(INSTRUCTIONS)
a) From the Sabarimala article, can you repeat word for word the stretch from "Hinduism regards menstruating" through "visit the temple."?
b) In the Sabarimala article, how many police officers accompanied Rehana Fathima when she tried to get past the devotees?
c) Does each statement agree with the Sabarimala article? Answer yes or no for each, and quote the words of the article that decide it.
(i) India's Supreme Court overturned the ban on women in September.
(ii) Rehana Fathima managed to enter the building's sanctum.
(iii) Rehana Fathima works as a telecom technician.

(PROVIDED PASSAGE)
<<<<

Rehana Fathima has been arrested over this picture after she tried to enter one of Hinduism's holiest temples, after complaints that the selfie was 'sexually explicit' 

32-year old Rehana Fathima who is a telecom technician, activist and model, was stopped by protesters from entering the Sabarimala shrine which has historically been closed to all women of “menstruating age”.

Hinduism regards menstruating women as unclean and bars them from participating in religious rituals. The shrine management says the ban on women is also because the temple deity Lord Ayyappa was a bachelor.

In September, India’s Supreme Court overturned the ban, allowing women of all ages to visit the temple.

Rehana was accompanied by 100 police officers as she tried to make her way past Hindu devotees who defied the court’s ruling and intended to keep women out. She was eventually forced to abandon her attempt to enter the building’s sanctum.

Ms Fathima, right, and journalist Kavitha Jakkal wear protective gear near the Sabarimala temple complex which they tried to enter last month but were turned away by protesters

Miss Fathima was then arrested over a selfie she later shared in which she showed some of her thigh while dressed in pilgrim’s clothes, prompting complaints that the picture was ‘sexually explicit’ and wounded religious feelings.

The 32-year-old has been temporarily imprisoned while authorities investigate, BBC News reported.

In the picture Ms Fathima, a Muslim, is reportedly mimicking the temple’s presiding deity Lord Ayyappa in the way she poses.

>>>>

(Data entries)
<<<<

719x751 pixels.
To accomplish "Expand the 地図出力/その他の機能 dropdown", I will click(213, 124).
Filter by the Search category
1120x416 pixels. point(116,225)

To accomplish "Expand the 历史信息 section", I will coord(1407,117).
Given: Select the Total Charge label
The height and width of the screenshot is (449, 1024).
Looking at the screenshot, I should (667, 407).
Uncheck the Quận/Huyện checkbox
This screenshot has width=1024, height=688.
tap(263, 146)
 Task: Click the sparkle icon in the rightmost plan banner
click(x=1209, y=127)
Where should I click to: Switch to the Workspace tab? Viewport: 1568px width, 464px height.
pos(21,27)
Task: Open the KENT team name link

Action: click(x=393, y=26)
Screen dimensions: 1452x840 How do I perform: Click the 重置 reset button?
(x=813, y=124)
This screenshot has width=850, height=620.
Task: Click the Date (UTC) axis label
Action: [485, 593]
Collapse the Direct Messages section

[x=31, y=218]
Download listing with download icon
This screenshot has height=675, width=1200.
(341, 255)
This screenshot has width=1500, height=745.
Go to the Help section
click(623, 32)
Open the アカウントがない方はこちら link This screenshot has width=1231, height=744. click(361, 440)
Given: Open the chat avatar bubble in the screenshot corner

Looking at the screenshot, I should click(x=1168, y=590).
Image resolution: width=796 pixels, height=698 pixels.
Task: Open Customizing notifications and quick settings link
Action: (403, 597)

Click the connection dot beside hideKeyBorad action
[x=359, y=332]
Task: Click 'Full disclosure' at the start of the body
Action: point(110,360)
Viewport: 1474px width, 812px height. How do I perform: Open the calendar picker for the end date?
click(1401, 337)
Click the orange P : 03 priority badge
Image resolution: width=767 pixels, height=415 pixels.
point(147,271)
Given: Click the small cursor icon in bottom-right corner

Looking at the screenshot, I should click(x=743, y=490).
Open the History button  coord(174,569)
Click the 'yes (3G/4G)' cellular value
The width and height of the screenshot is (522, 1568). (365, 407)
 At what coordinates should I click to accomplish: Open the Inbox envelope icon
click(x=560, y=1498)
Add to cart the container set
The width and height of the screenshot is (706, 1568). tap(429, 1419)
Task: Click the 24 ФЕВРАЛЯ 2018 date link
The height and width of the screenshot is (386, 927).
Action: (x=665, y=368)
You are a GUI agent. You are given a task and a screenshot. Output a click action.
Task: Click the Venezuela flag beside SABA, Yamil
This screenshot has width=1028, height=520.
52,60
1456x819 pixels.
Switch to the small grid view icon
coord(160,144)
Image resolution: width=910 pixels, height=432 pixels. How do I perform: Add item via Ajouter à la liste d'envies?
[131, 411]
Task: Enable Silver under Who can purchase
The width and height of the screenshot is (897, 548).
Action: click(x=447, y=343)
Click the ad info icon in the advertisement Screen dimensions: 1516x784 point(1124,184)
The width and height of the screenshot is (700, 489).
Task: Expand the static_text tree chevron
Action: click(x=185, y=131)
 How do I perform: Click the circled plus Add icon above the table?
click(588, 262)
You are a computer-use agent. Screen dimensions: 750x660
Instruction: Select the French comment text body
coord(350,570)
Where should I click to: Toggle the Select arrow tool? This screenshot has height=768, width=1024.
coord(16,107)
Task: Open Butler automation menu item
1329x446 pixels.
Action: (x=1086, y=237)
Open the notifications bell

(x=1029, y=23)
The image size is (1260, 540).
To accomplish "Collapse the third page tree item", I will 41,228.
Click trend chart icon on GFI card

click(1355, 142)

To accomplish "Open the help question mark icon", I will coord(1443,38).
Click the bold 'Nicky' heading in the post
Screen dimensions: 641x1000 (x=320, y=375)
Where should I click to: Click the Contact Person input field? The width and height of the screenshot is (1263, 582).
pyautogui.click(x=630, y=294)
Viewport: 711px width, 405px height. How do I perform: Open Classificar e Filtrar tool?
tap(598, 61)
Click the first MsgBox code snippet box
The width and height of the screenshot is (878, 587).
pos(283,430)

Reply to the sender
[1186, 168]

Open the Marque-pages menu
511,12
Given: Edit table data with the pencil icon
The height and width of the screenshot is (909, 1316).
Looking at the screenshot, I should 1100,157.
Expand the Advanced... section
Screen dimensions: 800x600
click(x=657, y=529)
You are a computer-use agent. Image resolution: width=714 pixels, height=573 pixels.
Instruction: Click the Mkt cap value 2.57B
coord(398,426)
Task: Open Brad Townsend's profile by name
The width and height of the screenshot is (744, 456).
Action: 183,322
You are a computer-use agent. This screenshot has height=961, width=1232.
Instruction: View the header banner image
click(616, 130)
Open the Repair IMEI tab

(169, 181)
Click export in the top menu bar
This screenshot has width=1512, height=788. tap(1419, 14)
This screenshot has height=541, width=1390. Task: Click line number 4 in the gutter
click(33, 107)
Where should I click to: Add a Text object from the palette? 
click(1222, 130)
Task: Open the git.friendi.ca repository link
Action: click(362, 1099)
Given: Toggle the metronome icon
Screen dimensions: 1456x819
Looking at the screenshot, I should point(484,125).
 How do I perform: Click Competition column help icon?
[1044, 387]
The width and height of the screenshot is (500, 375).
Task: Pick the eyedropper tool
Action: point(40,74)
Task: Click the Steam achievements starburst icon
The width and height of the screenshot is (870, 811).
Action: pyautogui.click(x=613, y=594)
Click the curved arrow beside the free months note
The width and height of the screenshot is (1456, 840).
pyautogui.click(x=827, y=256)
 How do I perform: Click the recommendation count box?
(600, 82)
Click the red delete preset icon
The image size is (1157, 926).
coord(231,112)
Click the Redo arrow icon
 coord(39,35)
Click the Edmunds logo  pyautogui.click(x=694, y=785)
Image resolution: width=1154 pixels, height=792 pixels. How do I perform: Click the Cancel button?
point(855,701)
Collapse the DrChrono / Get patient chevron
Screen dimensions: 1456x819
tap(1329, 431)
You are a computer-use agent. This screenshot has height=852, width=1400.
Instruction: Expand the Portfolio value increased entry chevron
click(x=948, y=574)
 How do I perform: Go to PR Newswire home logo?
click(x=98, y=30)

>>>>

(ANSWERS)
a)
Hinduism regards menstruating women as unclean and bars them from participating in religious rituals. The shrine management says the ban on women is also because the temple deity Lord Ayyappa was a bachelor.

In September, India’s Supreme Court overturned the ban, allowing women of all ages to visit the temple.

b) 100 police officers.

c)
(i) Yes: "In September, India’s Supreme Court overturned the ban, allowing women of all ages to visit the temple."
(ii) No: "She was eventually forced to abandon her attempt to enter the building’s sanctum."
(iii) Yes: "32-year old Rehana Fathima who is a telecom technician, activist and model"